For now, though, Ekenasio is paving the way – day-by-day getting through the mahi as a netball player and as a mum.

“I knew it was going to be tough but I really knew I wanted to come and play," she says.

Although the Magic have struggled again this season, with only one win so far, captain Sam Winders says having Ekenasio in the side has been invaluable - and will be crucial from now on. 

“The youth in the team bring excitement and unpredictability and fun energy. But Meels brings stability and predictability and experience," Winders says. "At this level you need a good combination of both."

Ekenasio has played one full game so far this season, against the Pulse,  before she was struck low by Covid. “She’s not back up to full game level yet, but she’s now ticked off pregnancy and her return to play, and ticked off Covid and her return to play. So now we have her for the road ahead,” Winders says.
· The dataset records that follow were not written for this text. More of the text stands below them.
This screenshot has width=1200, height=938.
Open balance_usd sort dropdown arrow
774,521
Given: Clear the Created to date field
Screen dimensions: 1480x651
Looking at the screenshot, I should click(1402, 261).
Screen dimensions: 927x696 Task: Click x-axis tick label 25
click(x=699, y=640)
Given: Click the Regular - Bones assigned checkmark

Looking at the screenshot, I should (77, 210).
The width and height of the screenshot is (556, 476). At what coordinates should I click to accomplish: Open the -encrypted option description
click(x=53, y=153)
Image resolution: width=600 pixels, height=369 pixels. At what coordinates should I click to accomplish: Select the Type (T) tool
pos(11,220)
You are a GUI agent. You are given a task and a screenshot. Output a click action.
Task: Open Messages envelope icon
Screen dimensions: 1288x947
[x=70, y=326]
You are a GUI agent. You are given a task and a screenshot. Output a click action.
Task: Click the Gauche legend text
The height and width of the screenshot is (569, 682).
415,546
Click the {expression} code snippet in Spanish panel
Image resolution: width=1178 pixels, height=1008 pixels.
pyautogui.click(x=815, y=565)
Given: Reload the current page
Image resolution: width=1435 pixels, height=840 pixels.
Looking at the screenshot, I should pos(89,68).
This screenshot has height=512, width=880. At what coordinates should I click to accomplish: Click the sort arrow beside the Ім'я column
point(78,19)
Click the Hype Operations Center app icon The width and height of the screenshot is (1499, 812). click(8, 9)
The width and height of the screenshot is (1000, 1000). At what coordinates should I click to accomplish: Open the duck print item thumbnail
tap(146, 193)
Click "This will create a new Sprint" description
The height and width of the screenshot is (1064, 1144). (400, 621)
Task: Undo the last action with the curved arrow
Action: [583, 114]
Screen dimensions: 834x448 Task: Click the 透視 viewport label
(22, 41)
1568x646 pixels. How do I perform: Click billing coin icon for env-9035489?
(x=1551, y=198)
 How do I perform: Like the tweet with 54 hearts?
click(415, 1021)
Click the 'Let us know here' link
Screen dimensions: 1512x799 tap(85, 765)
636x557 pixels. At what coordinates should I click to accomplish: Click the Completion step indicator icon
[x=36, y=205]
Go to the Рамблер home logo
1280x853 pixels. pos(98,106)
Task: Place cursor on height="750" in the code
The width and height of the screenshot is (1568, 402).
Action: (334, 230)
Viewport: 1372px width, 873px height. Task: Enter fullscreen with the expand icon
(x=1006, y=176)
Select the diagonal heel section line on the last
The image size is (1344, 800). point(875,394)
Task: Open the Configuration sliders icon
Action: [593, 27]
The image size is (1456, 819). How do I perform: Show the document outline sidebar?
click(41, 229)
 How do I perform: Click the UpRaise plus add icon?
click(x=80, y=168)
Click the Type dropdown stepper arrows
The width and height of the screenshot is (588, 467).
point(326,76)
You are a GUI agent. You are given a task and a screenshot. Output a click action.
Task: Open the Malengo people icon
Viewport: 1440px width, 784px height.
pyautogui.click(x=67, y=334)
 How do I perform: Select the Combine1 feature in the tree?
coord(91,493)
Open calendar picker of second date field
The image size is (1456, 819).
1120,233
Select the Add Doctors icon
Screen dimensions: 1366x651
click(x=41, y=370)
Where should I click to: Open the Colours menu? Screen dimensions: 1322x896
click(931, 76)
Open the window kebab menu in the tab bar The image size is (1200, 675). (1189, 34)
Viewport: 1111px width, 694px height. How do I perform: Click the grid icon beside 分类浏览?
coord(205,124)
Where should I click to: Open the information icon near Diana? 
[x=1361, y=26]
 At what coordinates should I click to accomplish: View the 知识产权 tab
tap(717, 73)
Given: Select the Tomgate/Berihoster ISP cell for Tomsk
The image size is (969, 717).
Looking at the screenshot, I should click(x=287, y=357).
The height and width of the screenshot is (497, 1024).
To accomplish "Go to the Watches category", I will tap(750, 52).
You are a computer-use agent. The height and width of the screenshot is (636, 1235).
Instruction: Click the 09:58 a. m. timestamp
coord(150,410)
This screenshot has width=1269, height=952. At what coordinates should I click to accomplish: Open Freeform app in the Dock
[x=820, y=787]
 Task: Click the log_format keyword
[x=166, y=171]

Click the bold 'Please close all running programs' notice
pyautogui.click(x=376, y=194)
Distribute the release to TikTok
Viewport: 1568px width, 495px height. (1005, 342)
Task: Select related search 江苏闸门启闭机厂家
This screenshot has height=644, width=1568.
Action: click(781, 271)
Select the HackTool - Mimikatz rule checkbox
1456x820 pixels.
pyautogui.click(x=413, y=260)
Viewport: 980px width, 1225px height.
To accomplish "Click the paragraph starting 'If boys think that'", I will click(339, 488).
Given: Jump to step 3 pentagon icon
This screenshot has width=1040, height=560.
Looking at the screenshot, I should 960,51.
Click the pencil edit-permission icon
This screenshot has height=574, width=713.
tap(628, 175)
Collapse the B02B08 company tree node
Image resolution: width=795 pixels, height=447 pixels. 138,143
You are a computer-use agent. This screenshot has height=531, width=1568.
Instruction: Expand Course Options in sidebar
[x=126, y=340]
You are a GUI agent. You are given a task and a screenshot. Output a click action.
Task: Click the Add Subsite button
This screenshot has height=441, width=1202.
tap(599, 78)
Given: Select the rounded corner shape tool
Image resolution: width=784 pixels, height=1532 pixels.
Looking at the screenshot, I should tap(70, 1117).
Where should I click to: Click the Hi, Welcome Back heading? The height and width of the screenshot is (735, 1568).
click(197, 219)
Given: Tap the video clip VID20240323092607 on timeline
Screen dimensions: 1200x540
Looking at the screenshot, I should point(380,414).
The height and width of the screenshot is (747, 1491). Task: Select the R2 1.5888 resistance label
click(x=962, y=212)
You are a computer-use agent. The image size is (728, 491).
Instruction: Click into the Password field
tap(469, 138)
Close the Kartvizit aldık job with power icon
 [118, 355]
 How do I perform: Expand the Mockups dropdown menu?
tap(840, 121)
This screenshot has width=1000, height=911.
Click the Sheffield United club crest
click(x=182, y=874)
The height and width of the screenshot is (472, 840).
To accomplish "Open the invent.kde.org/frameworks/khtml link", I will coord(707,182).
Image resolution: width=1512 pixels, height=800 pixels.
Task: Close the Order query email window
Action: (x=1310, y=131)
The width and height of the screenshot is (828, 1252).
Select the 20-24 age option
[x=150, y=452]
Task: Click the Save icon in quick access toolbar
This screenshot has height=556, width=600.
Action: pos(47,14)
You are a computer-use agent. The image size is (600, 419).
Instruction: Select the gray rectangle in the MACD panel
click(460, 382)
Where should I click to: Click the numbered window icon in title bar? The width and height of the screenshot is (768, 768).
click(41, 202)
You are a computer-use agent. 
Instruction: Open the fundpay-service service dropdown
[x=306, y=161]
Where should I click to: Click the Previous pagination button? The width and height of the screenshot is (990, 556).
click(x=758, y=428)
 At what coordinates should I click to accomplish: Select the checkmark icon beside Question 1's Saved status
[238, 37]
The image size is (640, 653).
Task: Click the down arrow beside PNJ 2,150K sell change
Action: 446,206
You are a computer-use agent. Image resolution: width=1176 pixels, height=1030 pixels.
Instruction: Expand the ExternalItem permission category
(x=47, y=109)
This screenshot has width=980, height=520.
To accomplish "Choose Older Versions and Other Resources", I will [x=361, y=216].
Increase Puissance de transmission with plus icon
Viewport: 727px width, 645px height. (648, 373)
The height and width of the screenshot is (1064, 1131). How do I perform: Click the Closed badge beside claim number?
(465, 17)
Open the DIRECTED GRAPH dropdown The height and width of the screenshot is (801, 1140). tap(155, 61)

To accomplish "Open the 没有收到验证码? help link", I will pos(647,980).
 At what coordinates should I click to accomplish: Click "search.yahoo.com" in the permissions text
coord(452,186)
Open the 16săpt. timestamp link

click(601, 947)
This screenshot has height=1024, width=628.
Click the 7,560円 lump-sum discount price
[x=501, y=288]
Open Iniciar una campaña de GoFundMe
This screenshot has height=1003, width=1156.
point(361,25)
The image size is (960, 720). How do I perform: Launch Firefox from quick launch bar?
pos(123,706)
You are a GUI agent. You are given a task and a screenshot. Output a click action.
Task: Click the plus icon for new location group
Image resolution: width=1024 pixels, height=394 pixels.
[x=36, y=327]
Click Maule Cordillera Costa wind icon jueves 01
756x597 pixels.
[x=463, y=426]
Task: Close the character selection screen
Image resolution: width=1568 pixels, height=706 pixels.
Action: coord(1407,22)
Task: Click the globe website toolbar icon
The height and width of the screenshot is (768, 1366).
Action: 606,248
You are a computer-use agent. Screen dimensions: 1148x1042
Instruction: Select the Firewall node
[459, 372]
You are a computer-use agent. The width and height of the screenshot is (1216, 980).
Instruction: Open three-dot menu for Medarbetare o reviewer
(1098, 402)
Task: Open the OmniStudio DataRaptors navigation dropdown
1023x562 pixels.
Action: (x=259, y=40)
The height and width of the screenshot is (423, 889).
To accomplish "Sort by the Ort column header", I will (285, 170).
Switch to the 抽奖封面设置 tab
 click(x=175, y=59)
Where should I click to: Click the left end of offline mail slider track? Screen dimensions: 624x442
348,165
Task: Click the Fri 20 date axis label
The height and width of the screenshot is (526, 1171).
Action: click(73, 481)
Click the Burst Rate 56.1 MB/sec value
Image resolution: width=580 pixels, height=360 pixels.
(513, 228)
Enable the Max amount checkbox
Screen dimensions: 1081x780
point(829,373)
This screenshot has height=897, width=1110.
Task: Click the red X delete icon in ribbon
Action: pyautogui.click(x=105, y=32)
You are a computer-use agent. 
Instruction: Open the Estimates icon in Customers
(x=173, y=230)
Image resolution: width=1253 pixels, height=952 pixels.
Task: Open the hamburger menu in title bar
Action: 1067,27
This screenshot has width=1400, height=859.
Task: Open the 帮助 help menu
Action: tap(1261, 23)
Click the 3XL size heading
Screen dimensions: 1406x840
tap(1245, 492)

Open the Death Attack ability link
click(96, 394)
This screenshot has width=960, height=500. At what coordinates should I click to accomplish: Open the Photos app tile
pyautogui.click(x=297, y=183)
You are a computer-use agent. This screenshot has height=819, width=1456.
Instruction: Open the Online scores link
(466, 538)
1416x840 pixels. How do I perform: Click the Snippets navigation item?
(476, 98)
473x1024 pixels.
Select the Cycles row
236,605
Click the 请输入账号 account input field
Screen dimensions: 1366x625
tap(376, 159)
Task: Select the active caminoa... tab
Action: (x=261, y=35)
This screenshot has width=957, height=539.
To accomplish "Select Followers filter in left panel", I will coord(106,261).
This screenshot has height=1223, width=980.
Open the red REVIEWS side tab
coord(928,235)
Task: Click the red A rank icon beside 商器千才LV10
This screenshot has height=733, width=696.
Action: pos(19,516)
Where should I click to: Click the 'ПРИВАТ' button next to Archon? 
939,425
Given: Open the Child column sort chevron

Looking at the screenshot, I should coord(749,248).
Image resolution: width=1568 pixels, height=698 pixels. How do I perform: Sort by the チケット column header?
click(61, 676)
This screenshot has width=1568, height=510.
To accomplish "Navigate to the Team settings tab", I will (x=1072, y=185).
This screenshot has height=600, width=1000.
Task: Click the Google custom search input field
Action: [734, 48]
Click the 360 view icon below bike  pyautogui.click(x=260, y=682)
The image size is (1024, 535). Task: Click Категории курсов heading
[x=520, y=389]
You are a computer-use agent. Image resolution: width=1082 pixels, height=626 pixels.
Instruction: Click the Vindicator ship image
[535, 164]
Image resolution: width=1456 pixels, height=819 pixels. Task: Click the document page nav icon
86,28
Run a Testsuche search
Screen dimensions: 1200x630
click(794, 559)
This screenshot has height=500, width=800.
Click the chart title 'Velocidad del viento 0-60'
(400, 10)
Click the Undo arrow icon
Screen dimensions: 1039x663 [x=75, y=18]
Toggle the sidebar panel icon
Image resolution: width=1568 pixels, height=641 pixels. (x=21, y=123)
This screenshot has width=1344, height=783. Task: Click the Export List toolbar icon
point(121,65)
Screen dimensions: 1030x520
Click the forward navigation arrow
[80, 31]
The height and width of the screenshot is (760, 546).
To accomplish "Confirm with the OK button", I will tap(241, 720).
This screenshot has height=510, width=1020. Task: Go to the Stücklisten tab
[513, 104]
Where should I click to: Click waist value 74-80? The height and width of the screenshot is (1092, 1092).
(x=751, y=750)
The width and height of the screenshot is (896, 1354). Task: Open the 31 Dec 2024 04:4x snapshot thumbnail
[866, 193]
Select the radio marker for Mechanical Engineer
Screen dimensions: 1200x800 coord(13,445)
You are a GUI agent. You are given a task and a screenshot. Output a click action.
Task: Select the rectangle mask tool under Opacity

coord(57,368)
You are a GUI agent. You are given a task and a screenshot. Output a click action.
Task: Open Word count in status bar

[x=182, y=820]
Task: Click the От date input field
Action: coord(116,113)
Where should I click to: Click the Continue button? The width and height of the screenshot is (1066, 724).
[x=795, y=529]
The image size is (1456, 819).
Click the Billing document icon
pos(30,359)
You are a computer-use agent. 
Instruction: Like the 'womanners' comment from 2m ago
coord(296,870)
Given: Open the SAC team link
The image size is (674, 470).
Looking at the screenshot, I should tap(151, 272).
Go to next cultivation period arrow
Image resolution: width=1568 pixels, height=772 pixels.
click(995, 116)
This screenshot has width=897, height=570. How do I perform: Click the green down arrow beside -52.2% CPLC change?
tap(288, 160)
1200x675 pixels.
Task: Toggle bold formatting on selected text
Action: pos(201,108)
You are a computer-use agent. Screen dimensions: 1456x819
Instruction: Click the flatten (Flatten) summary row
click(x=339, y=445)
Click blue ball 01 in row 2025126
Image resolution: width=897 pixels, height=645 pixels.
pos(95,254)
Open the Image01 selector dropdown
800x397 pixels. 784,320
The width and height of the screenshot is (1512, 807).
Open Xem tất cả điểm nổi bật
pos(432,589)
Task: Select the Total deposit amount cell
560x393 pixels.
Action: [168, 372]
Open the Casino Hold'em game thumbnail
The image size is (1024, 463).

”That’s really encouraging for her, and for us. We need her impact, someone who’s been around before. We’ve got the second half of the season to turn things around now.”


Meanwhile in the ANZ Premiership:

The first game of Round Nine on Saturday saw the Mystics record a convincing 19-goal win over the Tactix, 70-51. Ten consecutive goals in the third quarter from the Stars led to their 47-39 home court victory over the Magic later that afternoon.

Sunday's double-header was much closer - the Tactix just holding off a spirited Magic side with a final quarter surge resulting in a 51-48 win (the Magic's eighth loss of the season). The Mystics remain at the top of the table after dispatching the Stars in another tight battle, 54-51, with the Mystic's supershooter Grace Nweke slotting 49 goals.

Monday sees the Steel take on the Pulse to close out the round.